In the data that follows, count the lines in which the word "computer" occurs, and report that figure alone.

### Data to use

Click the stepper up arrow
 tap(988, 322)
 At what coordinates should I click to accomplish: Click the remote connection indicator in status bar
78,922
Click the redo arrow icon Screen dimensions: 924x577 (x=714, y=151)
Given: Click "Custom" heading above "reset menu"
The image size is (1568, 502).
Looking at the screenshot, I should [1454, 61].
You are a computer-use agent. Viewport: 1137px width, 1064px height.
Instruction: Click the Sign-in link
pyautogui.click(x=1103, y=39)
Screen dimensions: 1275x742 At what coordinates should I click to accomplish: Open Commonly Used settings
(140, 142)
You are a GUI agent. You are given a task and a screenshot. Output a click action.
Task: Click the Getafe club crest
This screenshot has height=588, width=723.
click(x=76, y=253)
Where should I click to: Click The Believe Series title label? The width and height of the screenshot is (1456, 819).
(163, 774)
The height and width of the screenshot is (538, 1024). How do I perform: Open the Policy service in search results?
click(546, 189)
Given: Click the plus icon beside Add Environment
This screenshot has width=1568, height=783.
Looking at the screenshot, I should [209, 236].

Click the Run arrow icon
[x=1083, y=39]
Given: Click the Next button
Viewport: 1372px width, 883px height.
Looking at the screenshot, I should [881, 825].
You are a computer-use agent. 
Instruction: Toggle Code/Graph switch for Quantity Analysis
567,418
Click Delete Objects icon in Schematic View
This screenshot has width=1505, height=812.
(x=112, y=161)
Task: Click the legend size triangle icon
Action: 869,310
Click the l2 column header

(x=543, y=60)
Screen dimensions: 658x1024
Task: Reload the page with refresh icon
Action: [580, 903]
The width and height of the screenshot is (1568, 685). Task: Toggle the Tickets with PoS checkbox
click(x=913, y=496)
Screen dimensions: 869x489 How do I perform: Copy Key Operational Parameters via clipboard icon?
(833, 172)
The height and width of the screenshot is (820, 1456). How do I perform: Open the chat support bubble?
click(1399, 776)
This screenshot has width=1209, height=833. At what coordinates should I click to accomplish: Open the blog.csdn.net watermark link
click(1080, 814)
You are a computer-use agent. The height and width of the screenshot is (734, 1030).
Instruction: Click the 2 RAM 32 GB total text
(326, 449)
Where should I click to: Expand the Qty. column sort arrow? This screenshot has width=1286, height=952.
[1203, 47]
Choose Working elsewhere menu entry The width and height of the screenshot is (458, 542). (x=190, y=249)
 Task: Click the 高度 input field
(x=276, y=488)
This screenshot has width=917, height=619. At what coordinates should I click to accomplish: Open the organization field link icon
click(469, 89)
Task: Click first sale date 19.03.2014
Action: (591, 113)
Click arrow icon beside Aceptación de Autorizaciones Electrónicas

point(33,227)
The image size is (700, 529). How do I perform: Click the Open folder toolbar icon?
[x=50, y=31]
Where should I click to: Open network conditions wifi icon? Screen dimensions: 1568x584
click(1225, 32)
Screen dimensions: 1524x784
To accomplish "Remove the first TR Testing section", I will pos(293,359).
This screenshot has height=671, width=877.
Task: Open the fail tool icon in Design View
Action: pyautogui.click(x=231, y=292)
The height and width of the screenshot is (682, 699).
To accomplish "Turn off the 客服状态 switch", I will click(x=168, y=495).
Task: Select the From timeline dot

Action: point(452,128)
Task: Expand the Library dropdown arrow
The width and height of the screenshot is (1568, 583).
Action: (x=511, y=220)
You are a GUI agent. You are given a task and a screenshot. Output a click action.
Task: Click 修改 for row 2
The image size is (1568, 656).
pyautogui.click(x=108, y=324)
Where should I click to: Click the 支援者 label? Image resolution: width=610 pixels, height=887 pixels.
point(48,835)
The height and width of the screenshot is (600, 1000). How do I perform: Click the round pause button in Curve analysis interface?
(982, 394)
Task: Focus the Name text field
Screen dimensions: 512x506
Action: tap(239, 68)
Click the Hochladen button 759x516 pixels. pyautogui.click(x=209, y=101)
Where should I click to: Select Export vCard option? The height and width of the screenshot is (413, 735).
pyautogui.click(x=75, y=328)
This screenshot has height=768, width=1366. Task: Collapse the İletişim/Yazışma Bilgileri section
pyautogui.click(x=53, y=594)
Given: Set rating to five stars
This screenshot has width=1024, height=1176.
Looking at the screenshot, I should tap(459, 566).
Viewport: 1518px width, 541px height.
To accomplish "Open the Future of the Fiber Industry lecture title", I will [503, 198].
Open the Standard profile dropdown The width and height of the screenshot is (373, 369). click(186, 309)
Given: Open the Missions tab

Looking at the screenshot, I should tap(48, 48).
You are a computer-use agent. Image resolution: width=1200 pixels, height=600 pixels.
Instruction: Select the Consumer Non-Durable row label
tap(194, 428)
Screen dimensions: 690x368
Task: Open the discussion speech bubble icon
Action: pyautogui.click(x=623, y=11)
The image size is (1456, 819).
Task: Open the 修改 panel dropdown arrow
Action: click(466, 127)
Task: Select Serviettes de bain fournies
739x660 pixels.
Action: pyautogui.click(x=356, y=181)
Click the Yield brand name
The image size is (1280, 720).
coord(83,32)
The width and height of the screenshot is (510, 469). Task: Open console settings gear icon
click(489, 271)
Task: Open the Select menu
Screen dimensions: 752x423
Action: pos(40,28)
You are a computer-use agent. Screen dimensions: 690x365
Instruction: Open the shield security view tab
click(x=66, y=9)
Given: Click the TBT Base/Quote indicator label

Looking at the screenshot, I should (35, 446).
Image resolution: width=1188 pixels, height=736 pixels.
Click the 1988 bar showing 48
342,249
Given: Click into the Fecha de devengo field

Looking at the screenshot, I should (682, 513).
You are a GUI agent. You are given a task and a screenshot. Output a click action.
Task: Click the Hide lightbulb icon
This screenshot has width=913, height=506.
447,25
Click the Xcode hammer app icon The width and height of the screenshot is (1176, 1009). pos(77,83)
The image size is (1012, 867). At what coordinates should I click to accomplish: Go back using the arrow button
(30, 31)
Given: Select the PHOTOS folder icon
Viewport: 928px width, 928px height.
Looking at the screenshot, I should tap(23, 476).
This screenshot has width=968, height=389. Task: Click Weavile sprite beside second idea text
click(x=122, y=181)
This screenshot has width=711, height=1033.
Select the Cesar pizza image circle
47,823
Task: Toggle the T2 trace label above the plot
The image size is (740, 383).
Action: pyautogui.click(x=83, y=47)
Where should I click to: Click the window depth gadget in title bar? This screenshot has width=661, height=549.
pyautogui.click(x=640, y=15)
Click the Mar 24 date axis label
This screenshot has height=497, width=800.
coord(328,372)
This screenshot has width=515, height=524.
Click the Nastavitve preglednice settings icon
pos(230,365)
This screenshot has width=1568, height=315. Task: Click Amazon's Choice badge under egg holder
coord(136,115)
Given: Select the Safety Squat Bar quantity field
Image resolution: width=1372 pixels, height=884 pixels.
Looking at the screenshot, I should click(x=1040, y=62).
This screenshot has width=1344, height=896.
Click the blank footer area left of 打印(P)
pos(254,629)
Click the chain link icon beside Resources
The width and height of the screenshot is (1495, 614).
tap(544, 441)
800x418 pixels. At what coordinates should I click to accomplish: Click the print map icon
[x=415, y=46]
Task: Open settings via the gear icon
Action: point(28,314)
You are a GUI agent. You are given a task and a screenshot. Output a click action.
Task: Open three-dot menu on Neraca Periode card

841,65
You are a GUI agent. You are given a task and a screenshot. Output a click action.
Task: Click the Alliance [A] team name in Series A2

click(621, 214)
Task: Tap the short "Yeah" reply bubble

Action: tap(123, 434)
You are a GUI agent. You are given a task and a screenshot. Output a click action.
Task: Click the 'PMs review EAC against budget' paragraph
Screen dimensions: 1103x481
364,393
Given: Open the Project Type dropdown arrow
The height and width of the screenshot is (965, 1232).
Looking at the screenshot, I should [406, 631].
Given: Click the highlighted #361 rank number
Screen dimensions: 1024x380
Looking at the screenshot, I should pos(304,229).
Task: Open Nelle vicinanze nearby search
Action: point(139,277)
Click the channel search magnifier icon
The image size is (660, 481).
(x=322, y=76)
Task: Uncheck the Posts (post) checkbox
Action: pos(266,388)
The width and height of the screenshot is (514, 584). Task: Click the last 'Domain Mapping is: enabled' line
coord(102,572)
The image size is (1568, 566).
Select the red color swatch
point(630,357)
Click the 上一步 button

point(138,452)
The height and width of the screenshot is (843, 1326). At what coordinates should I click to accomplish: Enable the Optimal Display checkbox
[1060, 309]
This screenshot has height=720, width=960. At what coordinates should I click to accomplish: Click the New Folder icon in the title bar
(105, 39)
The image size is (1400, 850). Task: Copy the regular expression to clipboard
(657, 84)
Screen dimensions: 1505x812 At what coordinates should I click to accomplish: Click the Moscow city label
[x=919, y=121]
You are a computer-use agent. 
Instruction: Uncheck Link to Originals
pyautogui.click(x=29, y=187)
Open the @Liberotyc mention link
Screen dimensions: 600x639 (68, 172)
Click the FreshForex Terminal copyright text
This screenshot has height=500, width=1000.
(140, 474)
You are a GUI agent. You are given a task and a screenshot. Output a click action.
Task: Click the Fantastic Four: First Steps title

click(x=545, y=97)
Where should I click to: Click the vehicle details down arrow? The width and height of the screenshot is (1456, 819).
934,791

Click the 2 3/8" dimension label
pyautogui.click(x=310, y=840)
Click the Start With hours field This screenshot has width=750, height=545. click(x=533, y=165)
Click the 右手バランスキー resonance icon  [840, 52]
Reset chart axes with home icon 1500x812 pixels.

######

▶ [Task response]: 6